Load the delta table from the lakehouse. You can use other delta tables that consider the lakehouse as the source.
SEED <- 12345
rdf_clean <- read.df("Tables/rdf_clean", source = "delta")
df_clean <- as.data.frame(rdf_clean)
Import randomForest and LightGBM:
library(randomForest)
library(lightgbm)
Prepare the training and test datasets:
set.seed(SEED)
y <- factor(df_clean$Exited)
X <- df_clean[, !(colnames(df_clean) %in% c("Exited"))]
split <- base::sample(c(TRUE, FALSE), nrow(df_clean), replace = TRUE, prob = c(0.8, 0.2))
X_train <- X[split,]
X_test <- X[!split,]
y_train <- y[split]
y_test <- y[!split]
train_df <- cbind(X_train, y_train)
Apply SMOTE to the training dataset
Imbalanced classification has a problem, because it has too few examples of the minority class for a model to effectively learn the decision boundary. To handle this, Synthetic Minority Oversampling Technique (SMOTE) is the most widely used technique to synthesize new samples for the minority class. Access SMOTE with the imblearn
library that you installed in step 1.
Apply SMOTE only to the training dataset. You must leave the test dataset in its original imbalanced distribution, to get a valid approximation of model performance on the original data. This experiment represents the situation in production.

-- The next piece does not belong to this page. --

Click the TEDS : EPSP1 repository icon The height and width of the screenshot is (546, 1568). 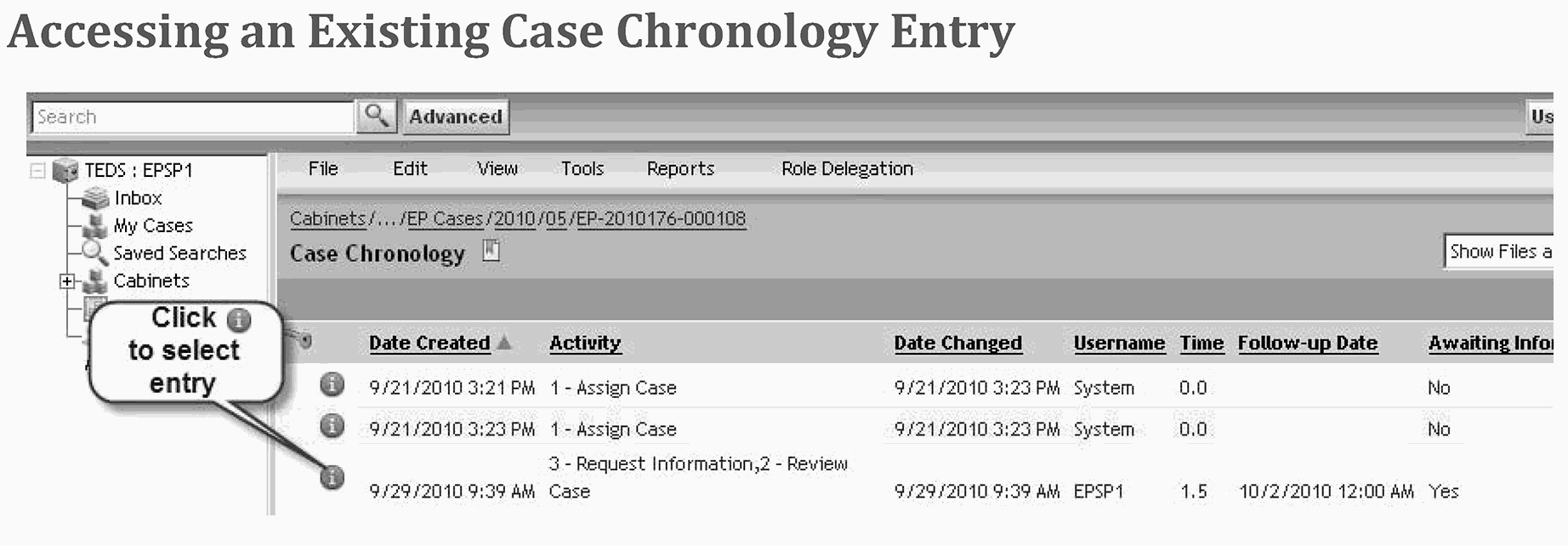[65, 170]
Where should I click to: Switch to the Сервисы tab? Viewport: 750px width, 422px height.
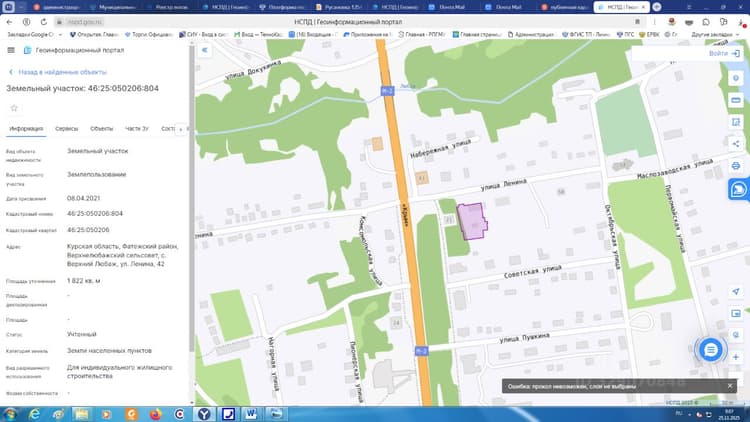pos(66,129)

First, show the distribution of classes in the dataset, to learn which class is the minority class. The ratio of minority class to majority class is defined as imbalance Ratio
in the imbalance
library.
original_ratio <- imbalance::imbalanceRatio(train_df, classAttr = "y_train")
message(sprintf("Original imbalance ratio is %.2f%% as {Size of minority class}/{Size of majority class}.", original_ratio * 100))
message(sprintf("Positive class(Exited) takes %.2f%% of the dataset.", round(sum(train_df$y_train == 1)/nrow(train_df) * 100, 2)))
message(sprintf("Negative class(Non-Exited) takes %.2f%% of the dataset.", round(sum(train_df$y_train == 0)/nrow(train_df) * 100, 2)))
In the training dataset:
Positive class(Exited)
refers to the minority class, which takes 20.34% of the dataset.Negative class(Non-Exited)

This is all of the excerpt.